Now I will be alerted when ever there are problems. Another added benefit is that I can use the same SNS topic to notify me when auto scaling of the web server group takes place.

An example of the template created can be found here.

Adding Chef to the CloudFormation Template

Before we get on with modifying the template to bootstrap Chef you need to manually create a S3 bucket to contain the validation PEM required for servers to register themselves with Chef. The permissions on this bucket will be modified by the template so you only need to drop the PEM into it and do nothing else. Once the bucket is created a few resources are required to allow the bucket to be accessed by the template:

• An IAM user
• Host Keys for the IAM user

The reason you create an IAM user is so that you can assign a policy to it to allow for accessing the S3 bucket you’ve created. As the bucket, and its contents, are private this is the only way useful way to access the PEM inside the bucket. The host keys for the user are created so that when running any S3 tools the user can access the bucket.
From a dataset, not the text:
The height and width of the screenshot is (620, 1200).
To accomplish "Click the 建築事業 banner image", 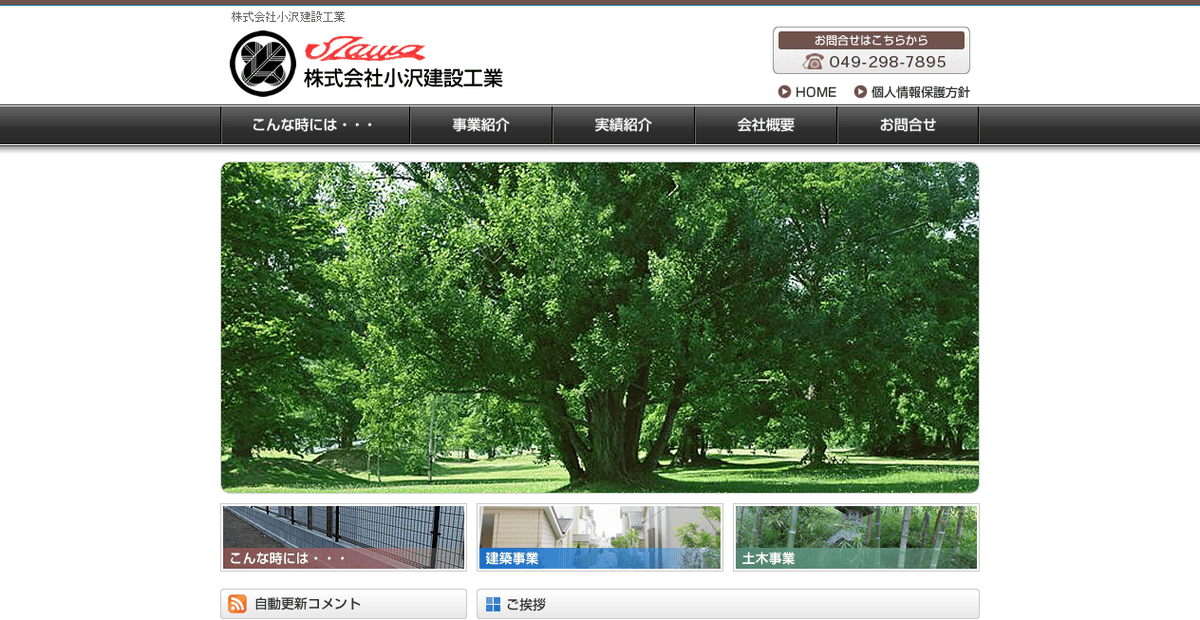I will (x=599, y=537).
The final things to add as resources, before modifying existing resources, are a Wait Handle and Condition for the database server and the web server group. This allows the EC2 servers being configured to signal the success of their configuration, thus preventing the stack from fully creating if there are problems. An added benefit is that you can make the web server group initialise only if the database server has successfully initialised. The Wait Handle is an address that the EC2 server can hit to tell CloudFormation whether it’s configuration has been successful and the Wait Condition allows you to set a timeout time for the configuration of the server to take place.
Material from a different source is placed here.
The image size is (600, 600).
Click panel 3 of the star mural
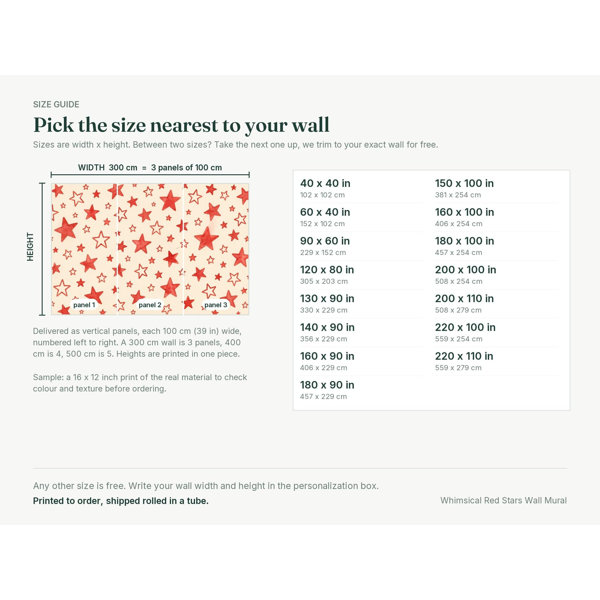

Now we are ready to modify the actual configuration of the EC2 instances we will be spinning up. There are two parts that are going to be added each of the declarations of the database server and web server launch group. First, under the properties section a new property called UserData is going to be added. This creates a script that that will run on start up of the instance and effectively makes sure the following happens:

• The AWS configuration tools are installed
• Runs the AWS configuration tools initialisation command
• Runs Chef Solo to install Chef Client
• Retrieves the validation PEM from the S3 bucket
• Registers the node with Chef Managed Service

You may be thinking, “well how can it run Chef Solo when we haven’t installed it?”. That’s because the a second section needs to be added to the declaration of a server called Metadata and this sits at the same level as the properties of the EC2 Instance or Launch Configuration. This section basically holds a bunch of information about what packages to install using a given package management system as well as what files to add to the server and where (for more information see here). This information is processed when the AWS configuration tools initialise command is run.

So once all the extra Chef configuration is added you should get a file that looks very similar to my template.

I’ve tried not to delve too deep into the specifics of setting up the template or what each bit of code does, but I do feel that I’ve tried to give an overview of how you would go about setting up a CloudFormation template bootstrapping Chef. There are a set of tutorials on how to use CloudFormation with Chef or Puppet, but my experience is that these are a little out of date, hence the need to walk through some of the steps here.

I hope you find this useful or interesting.